Families of conflict victims greatly miss slain relatives during Dashain

Published On: October 25, 2018 08:05 AM NPT By: GANESH BK

NEPALGUNJ, Oct 25: Then Maoist rebels had kidnapped Chandra Bahadur BC of Sisne Rural Municipality-7, Rukumkot, in December 1999 when the armed insurgency was at its peak. The rebels had also kidnapped his wife Gyanu and their eight-month old son. The family was held captive for three months.

Chandra Bahadur died of torture and pain. Although he left the world for good, his family still cannot let go of him. After all these years, they still hold him near and dear. This was clearly visible during the recently concluded Dashain festival.

The family was making preparations for 'tika'. Although Chandra Bahadur was physically not present, elders of his family put tika on his photograph hanging on the wall.

“We missed him and put tika on his photo,” said his wife Gyanu. “It doesn't feel the same as putting tika to a living person but we still do it to console ourselves.”

The family of Gopal Devkota of Rukumkot had also faced a similar fate. Gopal was taking a bath in a tap near his home when a fight broke out between Maoist rebels and security forces in the locality. The rebels accepted defeat and started running away. They fled through the same way where Gopal was taking bath. Mistaking him as one of the rebels, police personnel shot him dead on December 18, 2000. 

Losing the breadwinner was not easy and the family has been struggling ever since. His wife Bishnu shares how the family puts tika on his forehead every Dashain.

“When we put tika on his photo during Dashain, I feel his proximity,” she said. 
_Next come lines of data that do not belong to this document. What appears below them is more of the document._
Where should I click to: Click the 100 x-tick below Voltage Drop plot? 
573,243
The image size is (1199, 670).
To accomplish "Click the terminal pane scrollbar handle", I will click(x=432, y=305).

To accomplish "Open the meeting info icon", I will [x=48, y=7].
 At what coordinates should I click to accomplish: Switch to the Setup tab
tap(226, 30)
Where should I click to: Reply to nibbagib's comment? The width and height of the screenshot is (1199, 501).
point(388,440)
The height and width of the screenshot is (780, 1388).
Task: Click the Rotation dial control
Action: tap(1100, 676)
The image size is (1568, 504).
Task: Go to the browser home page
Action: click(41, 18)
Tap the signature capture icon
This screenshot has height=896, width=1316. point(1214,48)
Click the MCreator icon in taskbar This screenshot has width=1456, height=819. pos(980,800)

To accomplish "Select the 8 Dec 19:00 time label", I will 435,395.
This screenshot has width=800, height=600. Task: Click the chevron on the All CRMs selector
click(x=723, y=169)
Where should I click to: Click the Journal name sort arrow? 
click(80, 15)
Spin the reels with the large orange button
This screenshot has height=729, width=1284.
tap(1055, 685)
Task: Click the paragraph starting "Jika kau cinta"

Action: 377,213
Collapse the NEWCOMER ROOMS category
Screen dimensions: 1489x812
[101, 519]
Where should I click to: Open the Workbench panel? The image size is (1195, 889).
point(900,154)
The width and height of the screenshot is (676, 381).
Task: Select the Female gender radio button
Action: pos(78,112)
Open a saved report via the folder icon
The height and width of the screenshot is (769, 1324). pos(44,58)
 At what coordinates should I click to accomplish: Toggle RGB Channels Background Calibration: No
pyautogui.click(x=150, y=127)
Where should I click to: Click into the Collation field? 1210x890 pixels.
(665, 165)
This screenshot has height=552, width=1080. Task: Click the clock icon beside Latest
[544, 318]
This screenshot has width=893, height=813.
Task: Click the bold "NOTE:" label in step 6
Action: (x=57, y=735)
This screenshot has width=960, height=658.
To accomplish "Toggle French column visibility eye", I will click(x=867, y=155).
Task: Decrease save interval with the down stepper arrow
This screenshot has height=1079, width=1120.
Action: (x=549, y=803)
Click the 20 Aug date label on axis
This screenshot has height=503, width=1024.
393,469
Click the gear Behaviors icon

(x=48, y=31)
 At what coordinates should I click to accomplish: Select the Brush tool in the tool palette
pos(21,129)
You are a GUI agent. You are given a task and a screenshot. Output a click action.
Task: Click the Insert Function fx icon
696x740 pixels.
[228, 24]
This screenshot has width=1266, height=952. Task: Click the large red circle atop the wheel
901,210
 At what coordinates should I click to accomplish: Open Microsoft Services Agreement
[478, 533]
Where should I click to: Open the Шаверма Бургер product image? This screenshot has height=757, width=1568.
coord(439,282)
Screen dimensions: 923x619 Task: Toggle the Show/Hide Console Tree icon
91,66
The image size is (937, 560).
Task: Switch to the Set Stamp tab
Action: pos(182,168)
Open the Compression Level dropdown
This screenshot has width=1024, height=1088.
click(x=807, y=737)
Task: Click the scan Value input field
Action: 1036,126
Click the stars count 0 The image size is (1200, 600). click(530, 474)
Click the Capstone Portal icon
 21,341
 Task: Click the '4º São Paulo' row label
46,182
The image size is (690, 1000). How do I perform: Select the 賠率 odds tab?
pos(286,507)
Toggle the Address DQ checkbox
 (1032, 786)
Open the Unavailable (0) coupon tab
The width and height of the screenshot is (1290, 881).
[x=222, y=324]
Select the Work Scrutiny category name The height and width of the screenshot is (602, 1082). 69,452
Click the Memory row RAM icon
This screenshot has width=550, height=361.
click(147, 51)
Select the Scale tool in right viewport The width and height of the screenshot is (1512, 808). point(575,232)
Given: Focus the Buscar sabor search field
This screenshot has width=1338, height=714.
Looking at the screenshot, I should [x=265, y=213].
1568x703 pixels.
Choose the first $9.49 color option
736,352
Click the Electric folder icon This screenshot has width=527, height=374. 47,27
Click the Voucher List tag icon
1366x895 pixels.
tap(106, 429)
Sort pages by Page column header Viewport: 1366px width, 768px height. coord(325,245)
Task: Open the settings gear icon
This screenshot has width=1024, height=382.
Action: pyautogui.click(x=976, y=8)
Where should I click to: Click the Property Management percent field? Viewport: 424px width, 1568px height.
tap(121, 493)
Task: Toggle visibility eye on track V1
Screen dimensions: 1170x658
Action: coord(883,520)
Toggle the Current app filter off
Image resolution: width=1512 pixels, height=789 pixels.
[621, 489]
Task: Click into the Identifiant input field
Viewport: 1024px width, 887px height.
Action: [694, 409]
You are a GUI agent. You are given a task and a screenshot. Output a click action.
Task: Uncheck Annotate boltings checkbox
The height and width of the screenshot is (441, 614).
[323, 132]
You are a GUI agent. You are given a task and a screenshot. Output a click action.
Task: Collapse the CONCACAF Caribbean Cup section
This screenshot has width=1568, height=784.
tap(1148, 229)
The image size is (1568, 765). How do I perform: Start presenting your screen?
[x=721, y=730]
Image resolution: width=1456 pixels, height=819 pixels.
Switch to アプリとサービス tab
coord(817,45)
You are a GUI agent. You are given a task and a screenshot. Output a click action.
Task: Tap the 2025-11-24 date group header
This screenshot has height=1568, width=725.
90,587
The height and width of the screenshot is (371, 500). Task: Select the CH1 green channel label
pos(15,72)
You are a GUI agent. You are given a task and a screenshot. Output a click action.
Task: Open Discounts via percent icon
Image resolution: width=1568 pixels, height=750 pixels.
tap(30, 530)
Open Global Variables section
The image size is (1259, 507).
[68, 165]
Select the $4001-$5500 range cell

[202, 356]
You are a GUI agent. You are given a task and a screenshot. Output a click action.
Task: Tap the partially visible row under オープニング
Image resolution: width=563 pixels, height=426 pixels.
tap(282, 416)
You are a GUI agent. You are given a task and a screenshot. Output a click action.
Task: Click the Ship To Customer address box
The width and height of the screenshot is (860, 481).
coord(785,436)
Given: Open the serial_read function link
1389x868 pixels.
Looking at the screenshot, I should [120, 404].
As many as 668 people became victims of the insurgency in Rukum alone. Many of the conflict victims' families get indulge in similar practice. They put tika on photos of their deceased relatives during Dashain and Tihar, the major festivals of Hindus.

According to the families, they cannot celebrate the festivals without putting tika on the portrait of the deceased as they are missed dearly.

“He died to bring change in the country and we are indeed experiencing peace. But I feel really hurt when political parties and leaders act for their self-interest,” said Bishnu.

Gyanu is also the founding chairperson of the District Network of Single Mothers in Rukum and advocates for human rights. According to her, paying respect to the portrait of the deceased during festivals has become a custom. 

“We have been doing it for so many years that it feels like a part of our tradition,” she said. 

Rati Khatri of western Musikot Municipality-13, whose husband Bhadra Bahadur was killed by Nepal Army in 2003, has also been putting tika on his portrait ever since his death.

 “I do not feel good if I do not put tika on his portrait. At least I feel he is with us when we put tika on his photo, even if the feeling is just momentary,” she added. Although the deceased conflict victims have left behind their physical body, their memories are still fresh in the minds of their family members.